Download ISC.CCSP.ActualTests.2019-04-14.258q.vcex

The management plane uses APIs to execute remote calls across the cloud environment to various management systems, especially hypervisors. This allows a centralized administrative interface, often a web portal, to orchestrate tasks throughout an enterprise. Scripts may be utilized to execute API calls, but they are not used directly to interact with systems. XML is used for data encoding and transmission, but not for executing remote calls. TLS is used to encrypt communications and may be used with API calls, but it is not the actual process for executing commands.

Regulated PII pertains to data that is outlined in law and regulations. Violations of the requirements for the protection of regulated PII can carry legal sanctions or penalties. Contractual PII involves required data protection that is determined by the actual service contract between the cloud provider and cloud customer, rather than outlined by law. Violations of the provisions of contractual PII carry potential financial or contractual implications, but not legal sanctions. Legal and jurisdictional are similar terms to regulated, but neither is the official term used.

The Payment Card Industry Data Security Standard (PCI DSS) pertains to organizations that handle credit card transactions and is an industry-regulatory standard, not a governmental one. The Sarbanes-Oxley Act (SOX) was passed in 2002 and pertains to financial records and reporting, as well as transparency requirements for shareholders and other stakeholders. The Health Insurance Portability and Accountability Act (HIPAA) was passed in 1996 and pertains to data privacy and security for medical records. FISMA refers to the Federal Information Security Management Act of 2002 and pertains to the protection of all US federal government IT systems, with the exception of national security systems.

A hybrid cloud model spans two more different hosting configurations or cloud providers. This would enable an organization to continue using its current hosting configuration, while adding additional cloud services to enable disaster recovery capabilities. The other cloud deployment models--public, private, and community--would not be applicable for seeking a disaster recovery configuration where cloud services are to be leveraged for that purpose rather than production service hosting.

Multitenancy is the aspect of cloud computing that involves having multiple customers and applications running within the same system and sharing the same resources. Although considerable mechanisms are in place to ensure isolation and separation, the data and applications are ultimately using shared resources. Broad network access refers to the ability to access cloud services from any location or client. Portability refers to the ability to easily move cloud services between different cloud providers, whereas elasticity refers to the capabilities of a cloud environment to add or remove services, as needed, to meet current demand.

Representational State Transfer (REST) is a software architectural scheme that applies the components, connectors, and data conduits for many web applications used on the Internet. It uses and relies on the HTTP protocol and supports a variety of data formats. Extensible Markup Language (XML) and Security Assertion Markup Language (SAML) are both standards for exchanging encoded data between two parties, with XML being for more general use and SAML focused on authentication and authorization data. Secure Shell client (SSH) is a secure method for allowing remote login to systems over a network.

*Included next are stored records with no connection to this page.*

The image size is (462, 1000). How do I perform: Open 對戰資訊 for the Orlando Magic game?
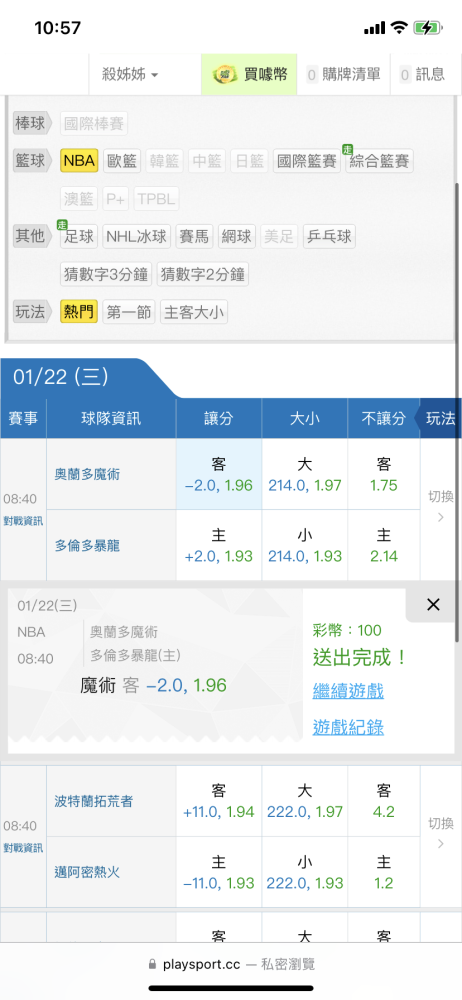pos(23,521)
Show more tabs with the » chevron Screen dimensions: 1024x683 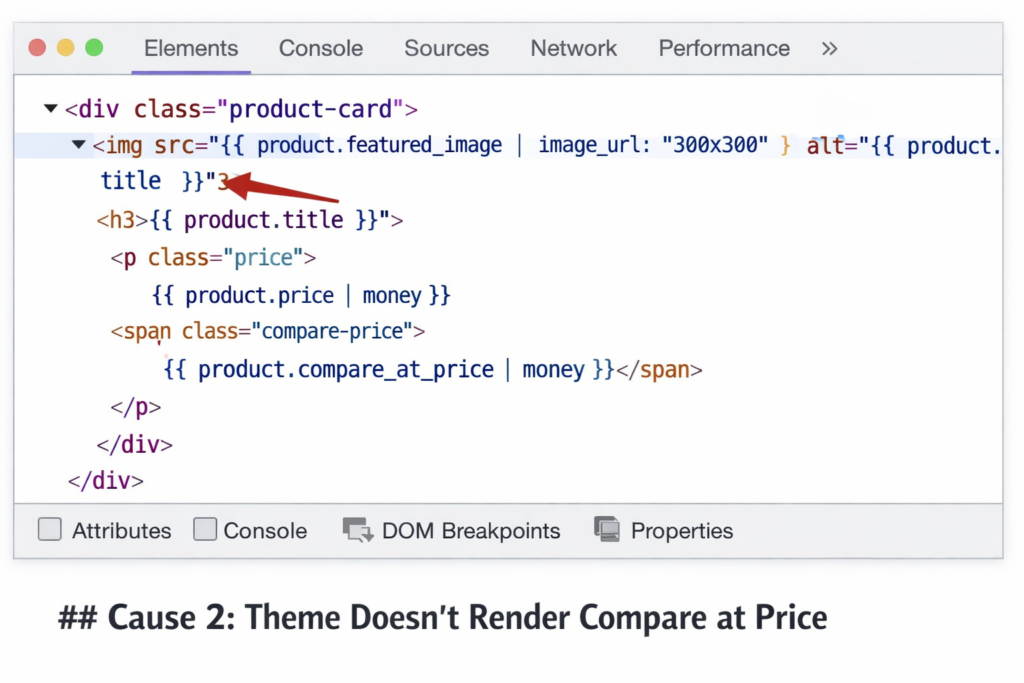click(829, 48)
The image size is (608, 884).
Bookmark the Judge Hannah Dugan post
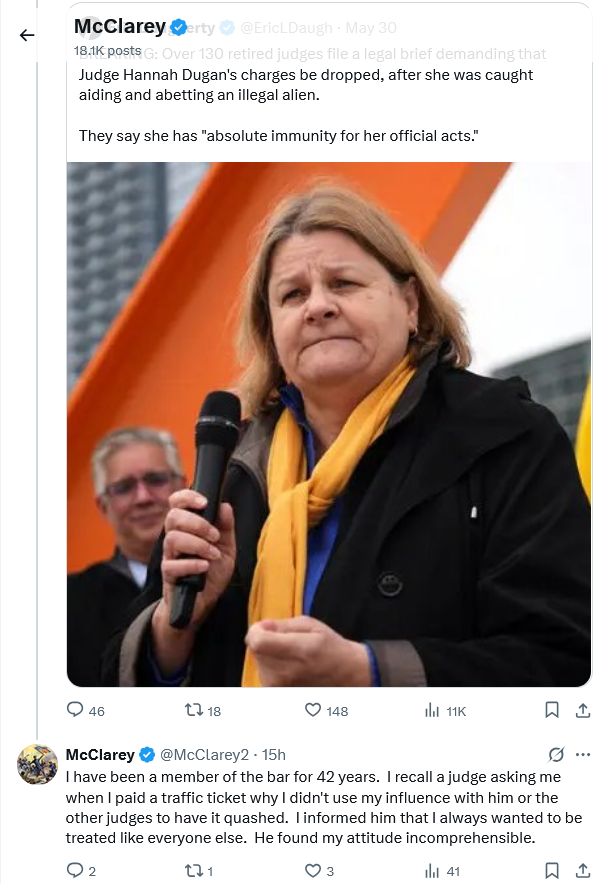551,710
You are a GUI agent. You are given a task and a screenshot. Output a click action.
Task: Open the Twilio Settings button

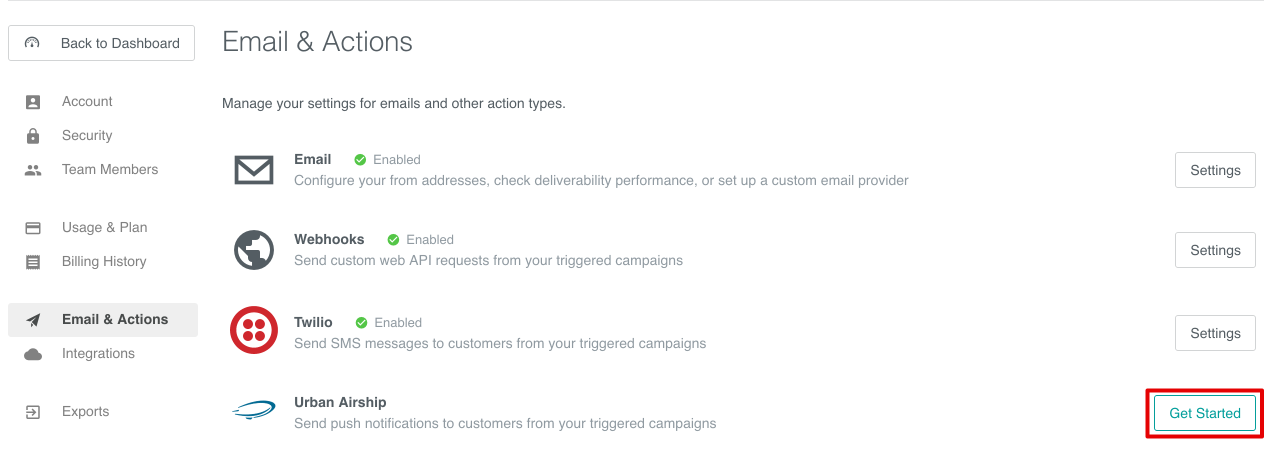[1214, 333]
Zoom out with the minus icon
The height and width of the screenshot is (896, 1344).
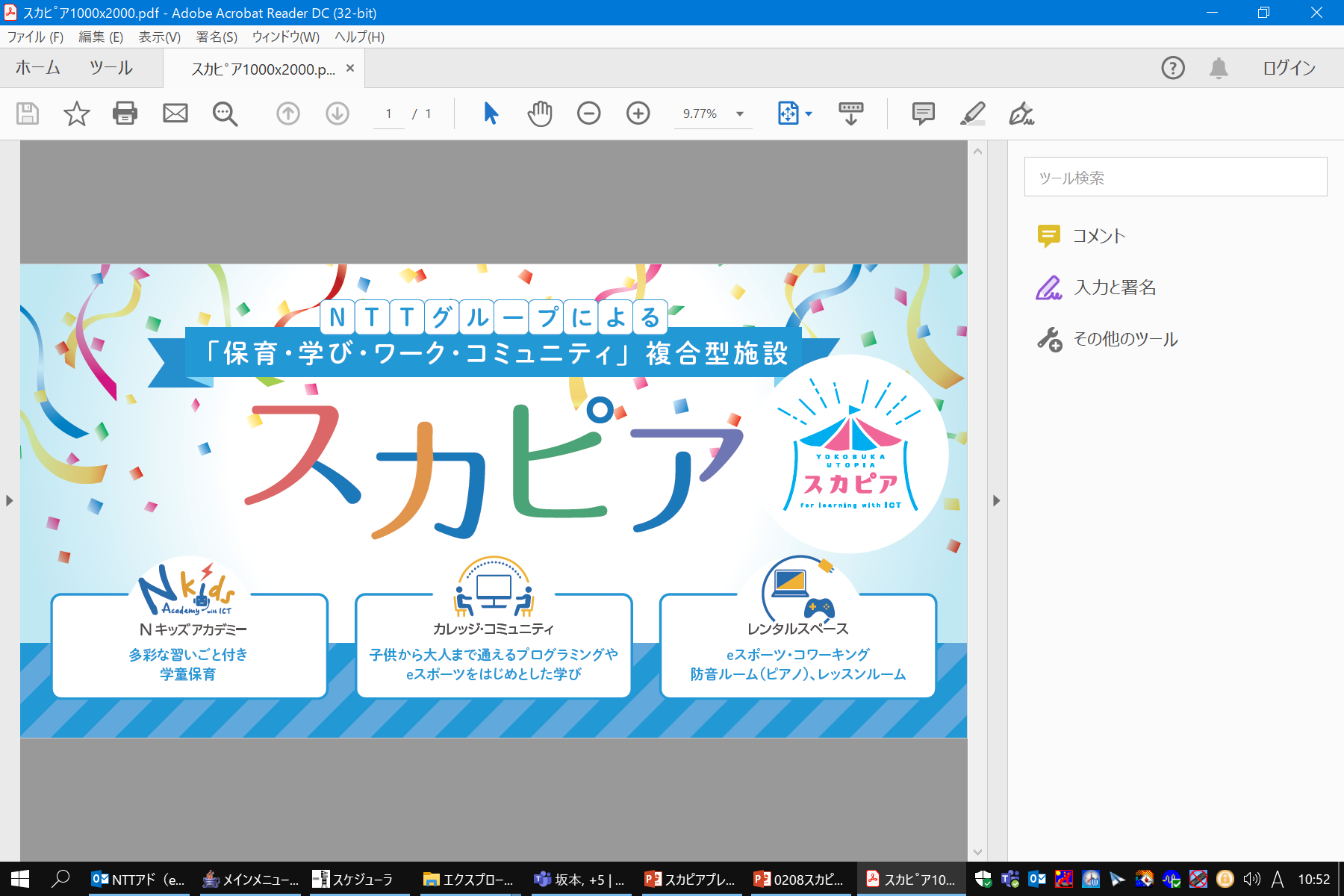pos(588,113)
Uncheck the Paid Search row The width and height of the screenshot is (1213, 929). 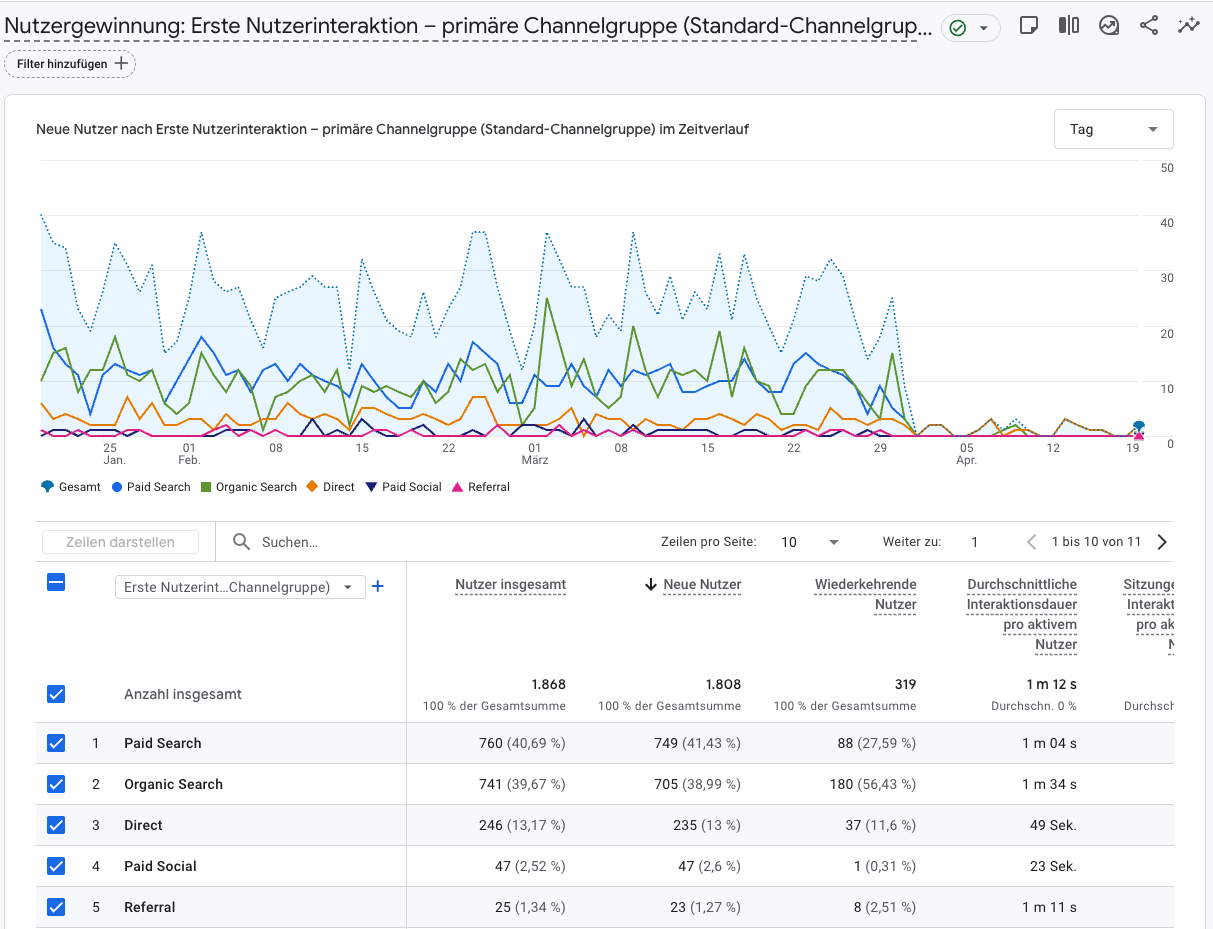click(56, 743)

Modifying the metadata does not change the actual data. Although this initial phase is called "create," it can also refer to modification. In essence, any time data is considered "new," it is in the create phase. This can come from data that is newly created, data that is imported into a system and is new to that system, or data that is already present and is modified into a new form or value.

The Simple Object Access Protocol (SOAP) protocol only supports the Extensible Markup Language (XML) data format. Although the other options are all data formats or data structures, they are not supported by SOAP.

Object storage is typically used to house virtual machine images because it is independent from other systems and is focused solely on storage. It is also the most appropriate for handling large individual files. Volume storage, because it is allocated to a specific host, would not be appropriate for the storing of virtual images. Structured and unstructured are storage types specific to PaaS and would not be used for storing items used throughout a cloud environment.

The Simple Object Access Protocol (SOAP) does not support caching, whereas the Representational State Transfer (REST) API does. The other options are all capabilities that are either not supported by SOAP or not supported by any API and must be provided by external features.